▶ EXERCISE GOAL
Go over the data and copy out each line with "computer" in it.

[Extracted records]
= Beginning of Section =
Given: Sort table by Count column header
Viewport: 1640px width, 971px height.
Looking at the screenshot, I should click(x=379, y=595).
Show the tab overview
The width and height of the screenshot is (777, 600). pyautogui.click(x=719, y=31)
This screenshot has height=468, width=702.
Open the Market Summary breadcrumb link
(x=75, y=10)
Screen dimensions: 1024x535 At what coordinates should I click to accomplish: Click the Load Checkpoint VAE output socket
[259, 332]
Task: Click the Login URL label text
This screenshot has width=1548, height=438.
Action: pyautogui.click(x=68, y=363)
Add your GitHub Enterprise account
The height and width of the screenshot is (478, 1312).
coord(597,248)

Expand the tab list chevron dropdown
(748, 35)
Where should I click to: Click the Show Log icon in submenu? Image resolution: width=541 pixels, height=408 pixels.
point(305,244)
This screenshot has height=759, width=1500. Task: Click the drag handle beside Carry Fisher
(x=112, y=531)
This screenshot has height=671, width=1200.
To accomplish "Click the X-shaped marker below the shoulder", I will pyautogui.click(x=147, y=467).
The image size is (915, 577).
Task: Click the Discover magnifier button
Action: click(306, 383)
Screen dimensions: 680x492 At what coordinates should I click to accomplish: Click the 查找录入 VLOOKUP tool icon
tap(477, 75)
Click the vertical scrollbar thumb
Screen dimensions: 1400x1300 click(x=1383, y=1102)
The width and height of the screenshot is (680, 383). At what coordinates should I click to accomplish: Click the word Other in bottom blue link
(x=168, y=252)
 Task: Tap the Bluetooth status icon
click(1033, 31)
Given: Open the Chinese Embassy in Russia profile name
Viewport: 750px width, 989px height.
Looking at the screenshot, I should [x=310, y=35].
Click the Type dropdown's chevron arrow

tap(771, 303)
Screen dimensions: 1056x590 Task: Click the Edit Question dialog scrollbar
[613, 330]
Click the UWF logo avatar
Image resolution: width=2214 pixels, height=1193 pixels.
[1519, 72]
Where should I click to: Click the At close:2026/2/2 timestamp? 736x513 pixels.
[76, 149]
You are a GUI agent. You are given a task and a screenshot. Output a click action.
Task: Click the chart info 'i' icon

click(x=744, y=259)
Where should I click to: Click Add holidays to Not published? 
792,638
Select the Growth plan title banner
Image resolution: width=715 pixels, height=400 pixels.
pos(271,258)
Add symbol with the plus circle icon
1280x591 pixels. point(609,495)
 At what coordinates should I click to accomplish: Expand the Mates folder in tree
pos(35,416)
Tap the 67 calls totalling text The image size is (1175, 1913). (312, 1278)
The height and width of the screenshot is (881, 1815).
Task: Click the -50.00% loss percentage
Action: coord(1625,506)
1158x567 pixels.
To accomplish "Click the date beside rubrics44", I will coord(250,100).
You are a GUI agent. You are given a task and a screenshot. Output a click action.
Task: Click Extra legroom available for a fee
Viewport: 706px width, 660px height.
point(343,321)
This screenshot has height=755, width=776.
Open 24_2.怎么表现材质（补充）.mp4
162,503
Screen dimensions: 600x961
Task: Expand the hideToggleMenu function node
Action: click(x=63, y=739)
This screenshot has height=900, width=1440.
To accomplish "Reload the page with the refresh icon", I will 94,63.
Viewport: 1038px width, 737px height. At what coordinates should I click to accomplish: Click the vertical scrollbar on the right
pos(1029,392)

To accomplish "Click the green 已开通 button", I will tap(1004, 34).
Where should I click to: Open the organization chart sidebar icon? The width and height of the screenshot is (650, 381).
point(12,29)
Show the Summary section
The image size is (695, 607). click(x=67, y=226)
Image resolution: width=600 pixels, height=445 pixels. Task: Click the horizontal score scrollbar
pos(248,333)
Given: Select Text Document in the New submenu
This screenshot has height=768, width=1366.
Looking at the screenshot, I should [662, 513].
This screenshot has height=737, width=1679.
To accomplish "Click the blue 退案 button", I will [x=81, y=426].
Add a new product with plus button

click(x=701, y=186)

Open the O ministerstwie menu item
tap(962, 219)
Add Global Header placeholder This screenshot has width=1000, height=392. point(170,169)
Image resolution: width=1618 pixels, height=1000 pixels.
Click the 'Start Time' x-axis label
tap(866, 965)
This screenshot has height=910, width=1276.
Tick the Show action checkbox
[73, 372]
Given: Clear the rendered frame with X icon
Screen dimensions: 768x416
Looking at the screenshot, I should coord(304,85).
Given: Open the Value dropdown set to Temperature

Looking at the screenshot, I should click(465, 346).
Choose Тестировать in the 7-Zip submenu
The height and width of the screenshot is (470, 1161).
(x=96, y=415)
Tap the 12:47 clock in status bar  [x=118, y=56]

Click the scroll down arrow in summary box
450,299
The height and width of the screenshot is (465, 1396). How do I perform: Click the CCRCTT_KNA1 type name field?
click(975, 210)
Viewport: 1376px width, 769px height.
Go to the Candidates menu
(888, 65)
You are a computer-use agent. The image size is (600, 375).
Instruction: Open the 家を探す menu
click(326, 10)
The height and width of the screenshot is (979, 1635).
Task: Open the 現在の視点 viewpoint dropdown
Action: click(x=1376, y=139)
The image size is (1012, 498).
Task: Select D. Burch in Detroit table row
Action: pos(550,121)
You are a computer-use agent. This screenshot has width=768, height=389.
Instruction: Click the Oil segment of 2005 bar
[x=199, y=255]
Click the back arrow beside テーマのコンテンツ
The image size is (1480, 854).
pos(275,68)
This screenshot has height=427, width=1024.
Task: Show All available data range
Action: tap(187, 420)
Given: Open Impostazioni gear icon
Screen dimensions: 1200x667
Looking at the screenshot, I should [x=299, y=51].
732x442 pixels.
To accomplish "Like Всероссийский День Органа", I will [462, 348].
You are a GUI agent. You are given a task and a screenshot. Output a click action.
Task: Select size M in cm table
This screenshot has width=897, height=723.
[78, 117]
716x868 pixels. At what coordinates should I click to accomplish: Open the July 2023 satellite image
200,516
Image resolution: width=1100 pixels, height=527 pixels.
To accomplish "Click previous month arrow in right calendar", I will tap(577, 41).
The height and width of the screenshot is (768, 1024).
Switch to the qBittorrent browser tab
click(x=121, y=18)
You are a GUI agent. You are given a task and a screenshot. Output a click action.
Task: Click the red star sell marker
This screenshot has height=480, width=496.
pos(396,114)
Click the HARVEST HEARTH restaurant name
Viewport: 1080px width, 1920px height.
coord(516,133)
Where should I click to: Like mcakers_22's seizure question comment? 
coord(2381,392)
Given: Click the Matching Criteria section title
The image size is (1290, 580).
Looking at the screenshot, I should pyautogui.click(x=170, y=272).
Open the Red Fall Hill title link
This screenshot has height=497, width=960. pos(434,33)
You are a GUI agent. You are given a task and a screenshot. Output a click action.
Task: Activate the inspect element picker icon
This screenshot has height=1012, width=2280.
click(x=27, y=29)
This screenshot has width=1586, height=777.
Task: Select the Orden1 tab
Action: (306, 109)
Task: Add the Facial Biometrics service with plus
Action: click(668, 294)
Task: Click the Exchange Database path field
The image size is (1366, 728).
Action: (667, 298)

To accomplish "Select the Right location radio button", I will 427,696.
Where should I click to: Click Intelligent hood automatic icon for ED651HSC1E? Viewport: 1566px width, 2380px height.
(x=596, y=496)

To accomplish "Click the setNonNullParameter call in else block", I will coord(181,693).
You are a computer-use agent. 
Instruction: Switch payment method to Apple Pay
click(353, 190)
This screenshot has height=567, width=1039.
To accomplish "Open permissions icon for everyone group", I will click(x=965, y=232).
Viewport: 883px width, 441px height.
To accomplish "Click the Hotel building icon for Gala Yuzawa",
= End of Section =
▶ OUTPUT
You are a computer-use agent. The image size is (600, 375).
You are a computer-use agent. This screenshot has width=768, height=389.
You are a computer-use agent. 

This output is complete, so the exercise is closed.